Items from a dataset:
****

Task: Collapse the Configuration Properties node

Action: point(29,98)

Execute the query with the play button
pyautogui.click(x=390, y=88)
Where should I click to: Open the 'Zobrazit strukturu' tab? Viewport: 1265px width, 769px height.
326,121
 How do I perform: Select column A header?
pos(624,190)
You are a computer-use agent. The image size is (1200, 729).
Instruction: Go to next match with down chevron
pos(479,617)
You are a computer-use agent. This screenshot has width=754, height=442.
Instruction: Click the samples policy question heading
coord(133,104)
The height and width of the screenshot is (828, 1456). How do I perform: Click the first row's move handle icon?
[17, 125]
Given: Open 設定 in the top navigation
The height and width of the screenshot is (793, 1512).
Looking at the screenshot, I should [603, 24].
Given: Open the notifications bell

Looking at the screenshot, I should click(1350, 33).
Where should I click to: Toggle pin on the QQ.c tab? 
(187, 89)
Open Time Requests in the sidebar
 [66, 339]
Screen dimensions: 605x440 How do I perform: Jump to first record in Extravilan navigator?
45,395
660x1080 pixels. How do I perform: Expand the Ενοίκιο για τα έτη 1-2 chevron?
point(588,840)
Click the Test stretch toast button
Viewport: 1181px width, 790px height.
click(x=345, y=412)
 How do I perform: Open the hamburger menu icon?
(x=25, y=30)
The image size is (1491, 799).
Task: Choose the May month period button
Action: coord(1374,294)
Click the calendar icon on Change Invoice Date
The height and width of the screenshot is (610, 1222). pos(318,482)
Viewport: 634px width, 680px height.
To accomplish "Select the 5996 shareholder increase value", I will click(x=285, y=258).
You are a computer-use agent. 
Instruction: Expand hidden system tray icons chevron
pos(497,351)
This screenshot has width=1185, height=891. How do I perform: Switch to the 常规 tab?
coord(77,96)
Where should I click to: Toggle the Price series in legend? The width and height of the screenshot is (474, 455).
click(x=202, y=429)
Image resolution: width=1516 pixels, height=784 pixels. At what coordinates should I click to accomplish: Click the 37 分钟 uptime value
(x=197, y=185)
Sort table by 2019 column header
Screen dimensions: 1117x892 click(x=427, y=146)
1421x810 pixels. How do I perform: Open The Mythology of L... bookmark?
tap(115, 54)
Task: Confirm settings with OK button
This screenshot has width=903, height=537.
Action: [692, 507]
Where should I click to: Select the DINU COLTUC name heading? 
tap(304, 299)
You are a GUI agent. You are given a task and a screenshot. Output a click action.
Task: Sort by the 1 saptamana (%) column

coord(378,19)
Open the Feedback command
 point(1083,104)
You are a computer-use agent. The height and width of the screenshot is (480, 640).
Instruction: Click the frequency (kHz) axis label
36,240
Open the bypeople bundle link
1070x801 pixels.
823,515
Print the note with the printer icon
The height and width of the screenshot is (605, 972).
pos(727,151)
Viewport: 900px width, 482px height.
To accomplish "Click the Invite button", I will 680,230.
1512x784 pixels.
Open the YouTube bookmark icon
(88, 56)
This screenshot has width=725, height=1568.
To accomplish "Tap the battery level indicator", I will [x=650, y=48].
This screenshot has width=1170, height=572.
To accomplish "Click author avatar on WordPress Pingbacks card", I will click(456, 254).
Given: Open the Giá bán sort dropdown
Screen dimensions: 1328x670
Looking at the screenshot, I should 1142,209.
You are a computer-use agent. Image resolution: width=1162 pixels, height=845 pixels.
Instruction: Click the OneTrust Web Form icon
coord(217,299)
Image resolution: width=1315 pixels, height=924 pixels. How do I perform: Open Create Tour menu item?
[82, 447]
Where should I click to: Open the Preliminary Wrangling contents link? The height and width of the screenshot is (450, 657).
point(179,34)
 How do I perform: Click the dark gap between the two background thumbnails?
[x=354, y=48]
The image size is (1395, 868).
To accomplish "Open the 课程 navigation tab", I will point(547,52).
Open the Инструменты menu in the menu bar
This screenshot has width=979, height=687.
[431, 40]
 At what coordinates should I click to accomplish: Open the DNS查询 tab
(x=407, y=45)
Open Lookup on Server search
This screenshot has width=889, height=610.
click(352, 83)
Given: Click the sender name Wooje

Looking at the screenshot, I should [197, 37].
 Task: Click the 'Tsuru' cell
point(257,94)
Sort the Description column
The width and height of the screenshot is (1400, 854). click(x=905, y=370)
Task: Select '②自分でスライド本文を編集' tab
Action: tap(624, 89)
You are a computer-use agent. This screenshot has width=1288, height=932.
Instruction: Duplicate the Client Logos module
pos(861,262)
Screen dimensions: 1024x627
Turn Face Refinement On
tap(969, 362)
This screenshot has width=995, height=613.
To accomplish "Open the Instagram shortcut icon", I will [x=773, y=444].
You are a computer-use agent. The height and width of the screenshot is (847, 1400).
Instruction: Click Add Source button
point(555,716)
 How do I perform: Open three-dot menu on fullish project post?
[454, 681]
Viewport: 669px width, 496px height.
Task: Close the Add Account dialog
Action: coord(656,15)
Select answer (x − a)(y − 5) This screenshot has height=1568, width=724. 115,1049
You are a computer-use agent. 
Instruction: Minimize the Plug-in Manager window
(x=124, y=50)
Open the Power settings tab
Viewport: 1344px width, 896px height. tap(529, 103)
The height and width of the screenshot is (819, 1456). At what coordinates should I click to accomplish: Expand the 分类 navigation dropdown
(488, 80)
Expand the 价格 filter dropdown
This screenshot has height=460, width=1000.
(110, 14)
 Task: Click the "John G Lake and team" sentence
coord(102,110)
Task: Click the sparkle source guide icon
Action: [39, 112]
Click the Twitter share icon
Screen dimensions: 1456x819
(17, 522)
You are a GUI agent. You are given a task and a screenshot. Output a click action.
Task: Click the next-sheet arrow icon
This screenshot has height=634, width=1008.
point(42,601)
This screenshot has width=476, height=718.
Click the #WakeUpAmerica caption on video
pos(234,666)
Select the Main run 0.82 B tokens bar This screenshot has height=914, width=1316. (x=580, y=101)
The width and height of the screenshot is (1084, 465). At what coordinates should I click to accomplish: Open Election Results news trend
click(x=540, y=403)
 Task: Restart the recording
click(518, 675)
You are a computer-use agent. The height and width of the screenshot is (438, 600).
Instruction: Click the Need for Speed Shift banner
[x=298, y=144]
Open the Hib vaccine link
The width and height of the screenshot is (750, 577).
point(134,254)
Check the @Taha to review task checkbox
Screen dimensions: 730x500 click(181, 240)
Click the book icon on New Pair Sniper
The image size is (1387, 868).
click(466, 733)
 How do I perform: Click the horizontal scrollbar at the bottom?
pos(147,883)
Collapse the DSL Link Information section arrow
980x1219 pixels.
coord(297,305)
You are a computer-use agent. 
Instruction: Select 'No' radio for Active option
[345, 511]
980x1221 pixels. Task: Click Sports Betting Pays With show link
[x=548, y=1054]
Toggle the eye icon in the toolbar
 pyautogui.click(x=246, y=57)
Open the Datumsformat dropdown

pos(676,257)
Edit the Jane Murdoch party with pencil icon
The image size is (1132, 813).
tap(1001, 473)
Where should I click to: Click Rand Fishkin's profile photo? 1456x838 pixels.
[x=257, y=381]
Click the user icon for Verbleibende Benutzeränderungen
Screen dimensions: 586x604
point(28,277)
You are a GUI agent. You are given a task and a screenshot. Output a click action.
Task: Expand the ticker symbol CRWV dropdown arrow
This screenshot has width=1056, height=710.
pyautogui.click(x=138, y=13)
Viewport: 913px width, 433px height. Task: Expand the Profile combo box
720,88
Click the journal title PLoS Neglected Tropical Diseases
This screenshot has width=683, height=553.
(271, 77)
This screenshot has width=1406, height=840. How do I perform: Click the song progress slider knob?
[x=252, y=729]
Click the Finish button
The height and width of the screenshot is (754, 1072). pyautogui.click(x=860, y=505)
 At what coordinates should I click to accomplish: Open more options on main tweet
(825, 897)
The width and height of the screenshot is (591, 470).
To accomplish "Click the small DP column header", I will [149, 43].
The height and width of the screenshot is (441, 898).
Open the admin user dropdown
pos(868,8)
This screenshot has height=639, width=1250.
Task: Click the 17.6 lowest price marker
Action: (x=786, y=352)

****

#### GIVEN INSTRUCTION
Repeat the lines of the material between the line containing "Task: Restart the recording" and the line containing "tap(1001, 473)", inclusive.

#### ANSWER TO THE TASK
 Task: Restart the recording
click(518, 675)
You are a computer-use agent. The height and width of the screenshot is (438, 600).
Instruction: Click the Need for Speed Shift banner
[x=298, y=144]
Open the Hib vaccine link
The width and height of the screenshot is (750, 577).
point(134,254)
Check the @Taha to review task checkbox
Screen dimensions: 730x500 click(181, 240)
Click the book icon on New Pair Sniper
The image size is (1387, 868).
click(466, 733)
 How do I perform: Click the horizontal scrollbar at the bottom?
pos(147,883)
Collapse the DSL Link Information section arrow
980x1219 pixels.
coord(297,305)
You are a computer-use agent. 
Instruction: Select 'No' radio for Active option
[345, 511]
980x1221 pixels. Task: Click Sports Betting Pays With show link
[x=548, y=1054]
Toggle the eye icon in the toolbar
 pyautogui.click(x=246, y=57)
Open the Datumsformat dropdown

pos(676,257)
Edit the Jane Murdoch party with pencil icon
The image size is (1132, 813).
tap(1001, 473)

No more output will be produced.